Nearly two dozen U.S. senators wrote to President Barack Obama Thursday asking him to speak out publicly in support of the people of Hong Kong’s demands for full democracy, as a bipartisan congressional commission moved to revive a provision in U.S. law requiring scrutiny of political reforms in the former British colony.
The senators from both sides of the aisle urged Obama, who is expected to meet with Chinese President Xi Jinping at a Asia-Pacific summit next month, to “take demonstrable, meaningful steps to help ensure that Beijing maintains its commitments to the people of Hong Kong.”
“The people of Hong Kong have sent a strong message to the world that they want the right to choose their leaders to be respected,” Senate President Pro Tempore Patrick Leahy said in a statement amid uncertainty over the semiautonomous Chinese territory’s political future following Beijing’s decision to restrict election reforms.
“The Administration should voice U.S. support for full democracy in Hong Kong and make clear that it is in the Chinese government’s interest to abide by its commitment to ‘one country, two systems,” said the Democratic senator, who is the third in the presidential line of succession.
The action by the senators came as Hong Kong authorities on Thursday scrapped scheduled negotiations with leaders of the pro-democracy “umbrella movement.”
The movement’s student and other leaders have vowed to continue their civil disobedience campaign to back their key demand for public nomination of candidates for Hong Kong chief executive, the city’s top post, in 2017 polls.
China’s rubber stamp parliament, the National People’s Congress (NPC), ruled on Aug. 31 that candidates should be screened by a mostly pro-Beijing nominating panel, indicating that pro-democracy candidates would be sidelined.
‘Matter of importance’
Aside from Leahy, among the letter’s 21 signatories were Senate Republican Deputy Whip Roger Wicker and Marco Rubio, a potential 2016 Republican presidential candidate.
“The Administration should be speaking out more forcefully on behalf of the people of Hong Kong who are trying to exercise self-determination,” Wicker said.
“This is a matter of importance not only to those people seeking to be free but also to the American people, who share these democratic values. We should not miss this opportunity to be on the right side of history.”

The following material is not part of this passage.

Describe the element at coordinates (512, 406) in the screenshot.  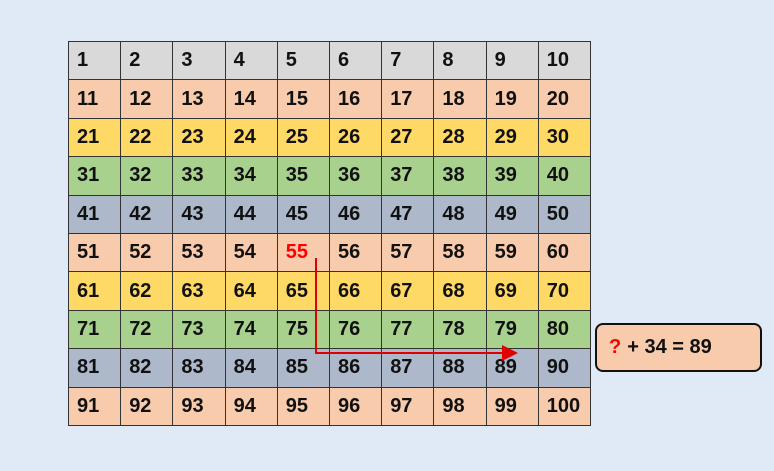
I see `number-cell: 99` at that location.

Rubio said the United States needs to stand with the people of the Hong Kong in their effort to achieve full democracy, adding, “Free people around the world need to speak out for those in [the Chinese territory] who want nothing more than the rights they have been promised.”
Also on Thursday, the bipartisan Congressional-Executive Commission on China said in its annual report to the Obama administration and Congress that Beijing’s decision to restrict election reforms in Hong Kong “raise concerns about the future of the fragile freedoms and rule of law that distinguish Hong Kong from mainland China.”

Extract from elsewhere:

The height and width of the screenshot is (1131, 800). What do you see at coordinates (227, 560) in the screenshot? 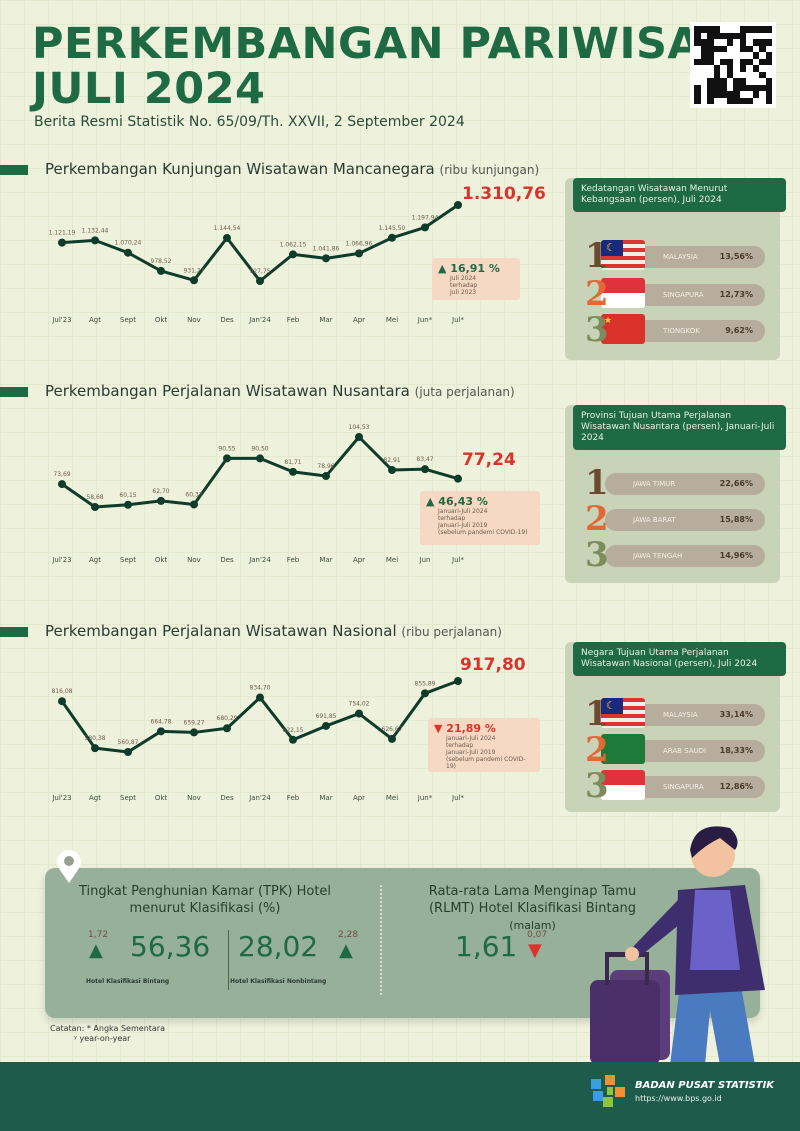
I see `x-tick-label: Des` at bounding box center [227, 560].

The commission, which consists of five senators and seven lawmakers from the House of Representatives as well as five key administration officials, called for the revival of annual reports to Congress on political developments in Hong Kong under a law introduced in 1992, five years before Hong Kong returned to Chinese rule from Britain.
“Members of Congress and the Administration should renew the reporting requirements of Section 301 of the United States-Hong Kong Policy Act of 1992,” the commission said, calling for “particular attention to the development of democratic institutions in Hong Kong and China’s obligations under international treaties and agreements.”

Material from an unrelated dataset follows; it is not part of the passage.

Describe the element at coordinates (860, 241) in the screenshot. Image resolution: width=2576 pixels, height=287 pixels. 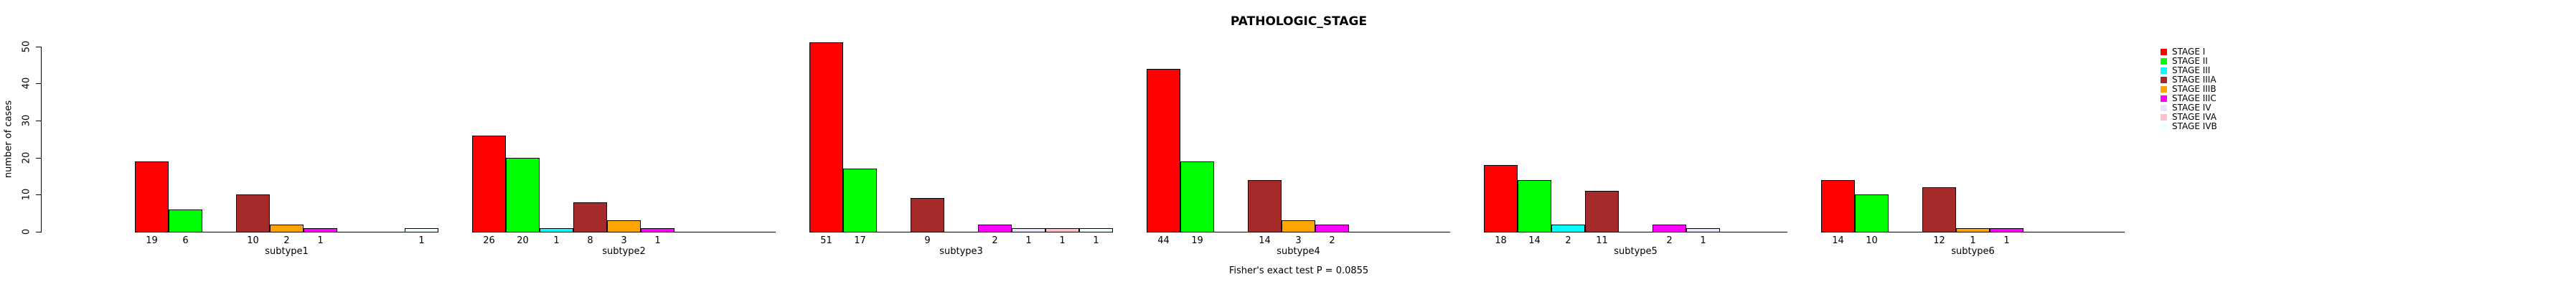
I see `bar-value-label: 17` at that location.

The commission’s leaders, Democratic Senator Sherrod Brown and Republican Congressman Chris Smith, announced they would spearhead bipartisan legislation to “renew the annual reporting on U.S. interests in Hong Kong.”
“The first thing we want to do is … keep the requirement that we get a report on Hong Kong’s democratic development — that part of the Hong Kong Policy Act [which has] expired,” Brown told a media conference call.
The commission also demanded that U.S. lawmakers and the Obama administration “should increase support for Hong Kong’s democracy through statements and meetings at the highest levels and visits to Hong Kong.”
“Hong Kong issues should be raised in meetings in Beijing with central government officials given their overriding role in deciding questions of Hong Kong’s political development,” it said.
The last visit to Hong Kong by a U.S. secretary of state was by Hillary Clinton in July 2011.
The panel said Beijing’s actions on Hong Kong as well as those on the Internet, media, ethnic minority regions, religion, and civic engagement “suggest that President Xi and his administration may exercise greater control and tolerate less dissent than previous administrations.”